(Interface element records)
"""

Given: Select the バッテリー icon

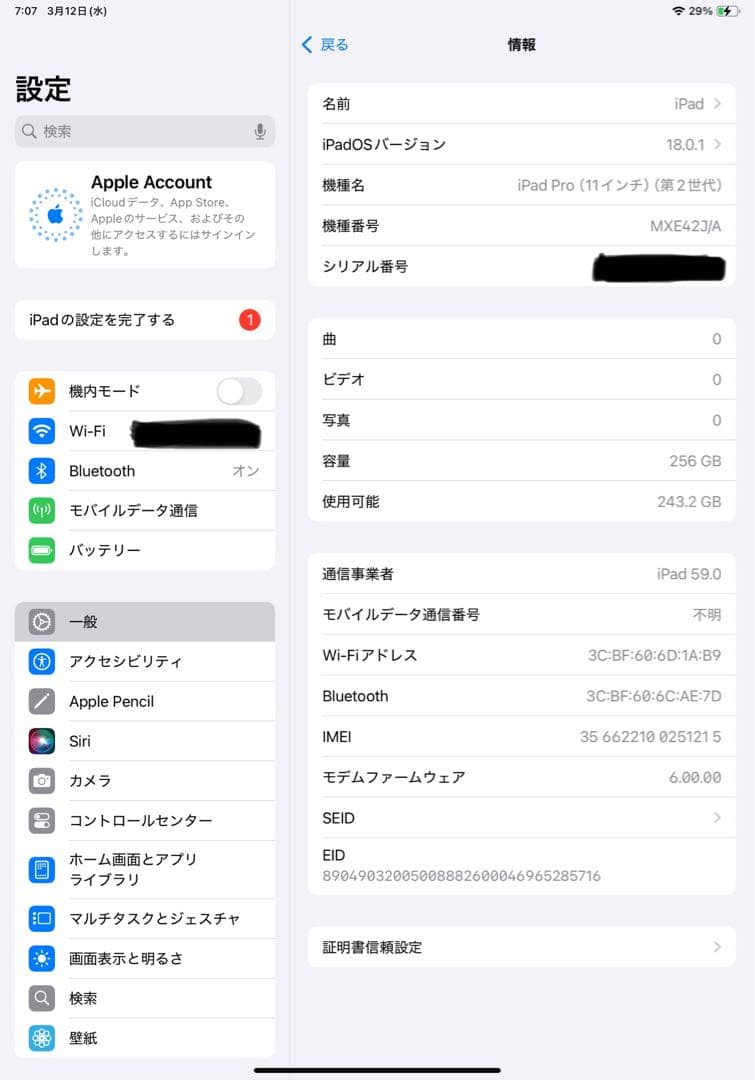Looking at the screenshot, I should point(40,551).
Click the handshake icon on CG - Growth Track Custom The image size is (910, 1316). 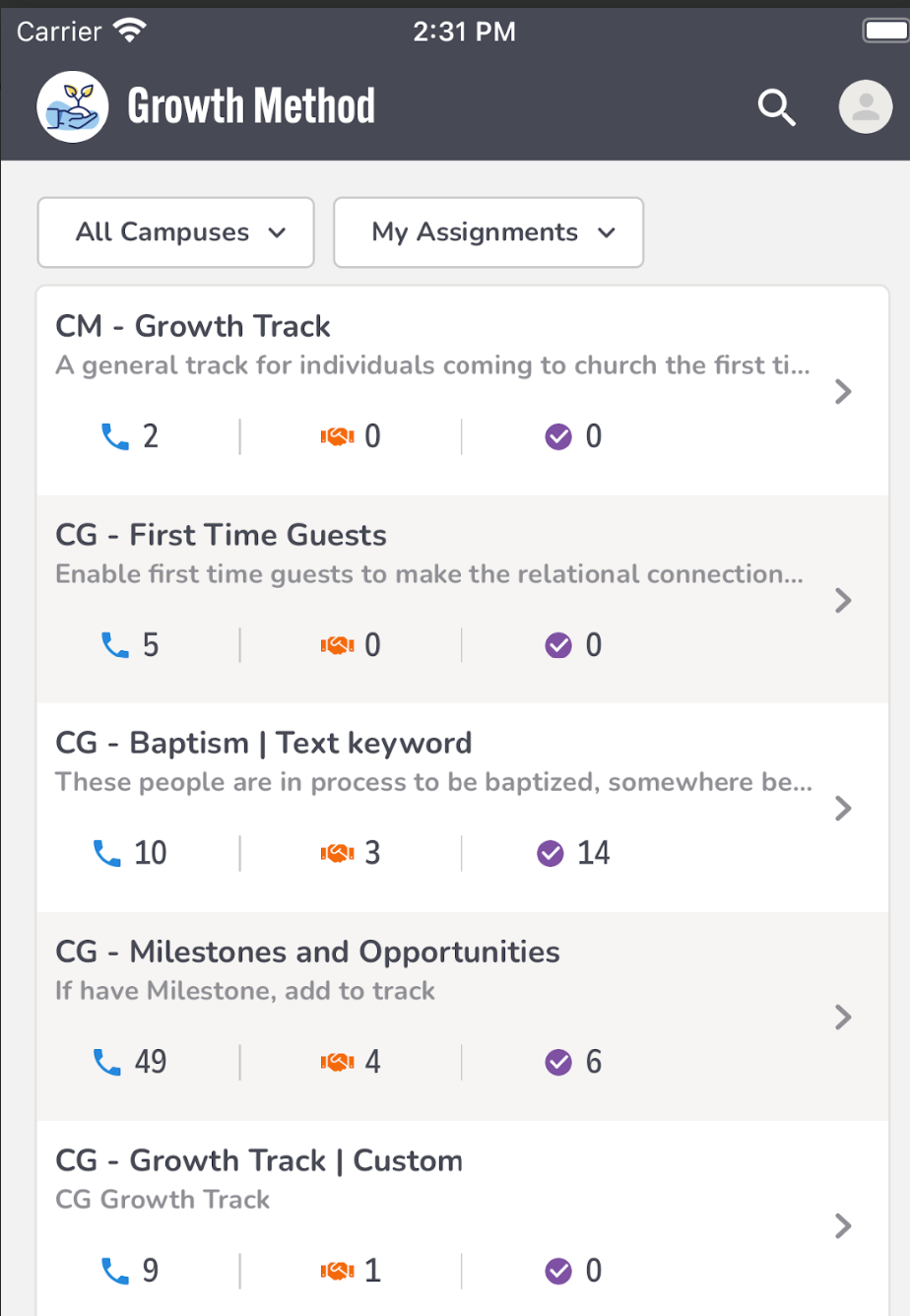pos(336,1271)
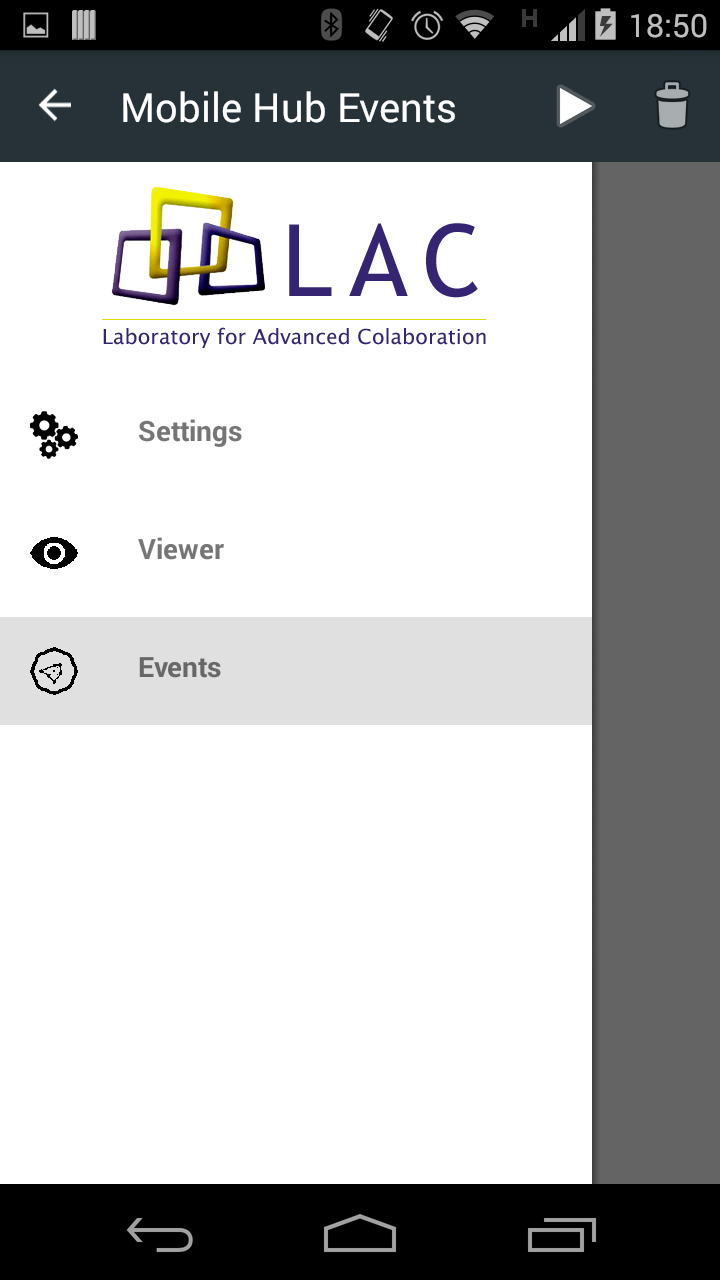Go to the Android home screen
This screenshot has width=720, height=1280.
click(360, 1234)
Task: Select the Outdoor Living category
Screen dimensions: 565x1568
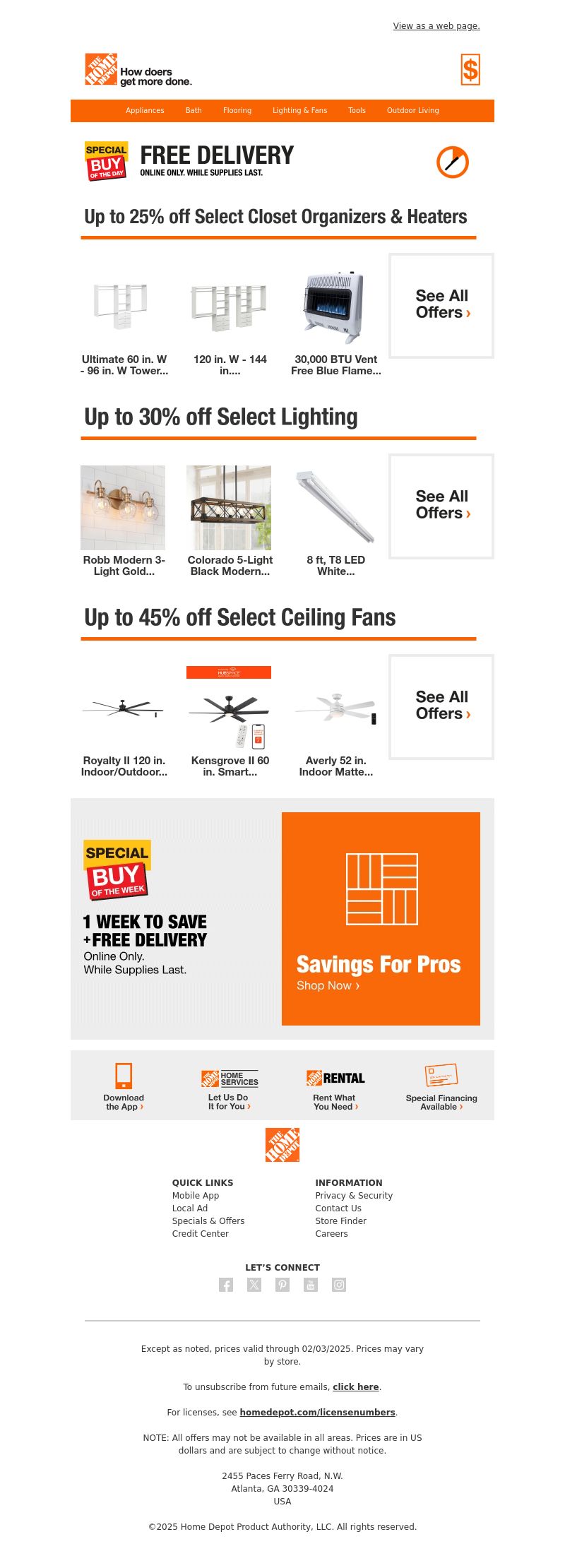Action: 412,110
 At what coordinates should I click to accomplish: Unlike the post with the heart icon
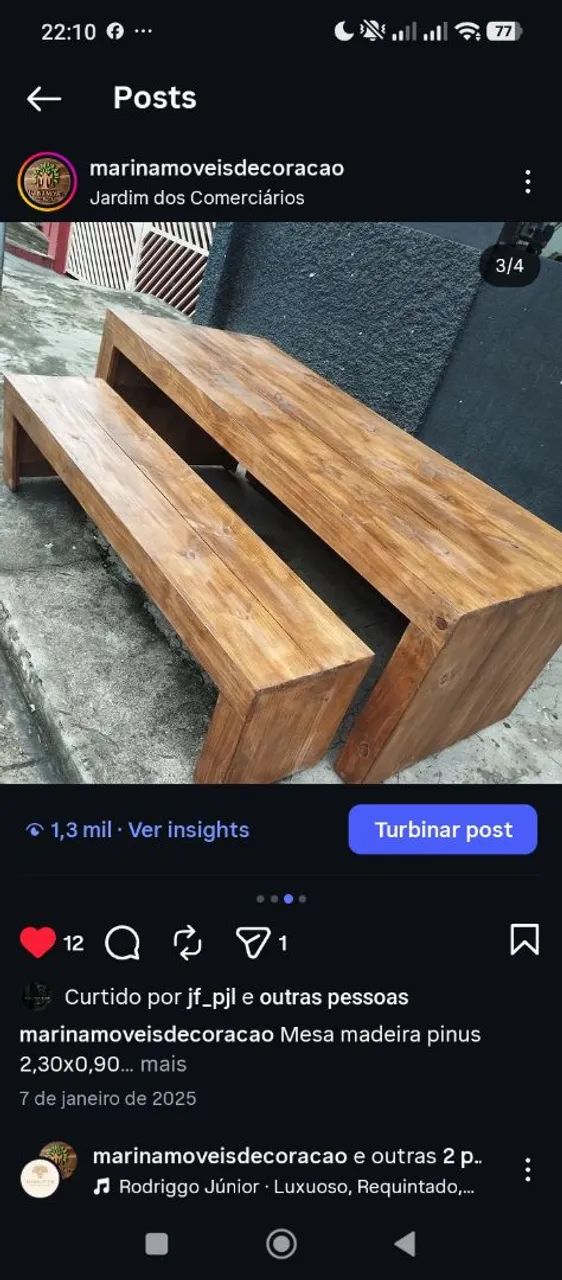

"""

Copy the lines of the records above exactly, beginning with the line that contains "Task: Select the Outdoor Living category" and continuing through the end of the records. Omit the pictures from your copy.

§ **Result of the task**:
Task: Select the Outdoor Living category
Screen dimensions: 565x1568
Action: 412,110
 At what coordinates should I click to accomplish: Unlike the post with the heart icon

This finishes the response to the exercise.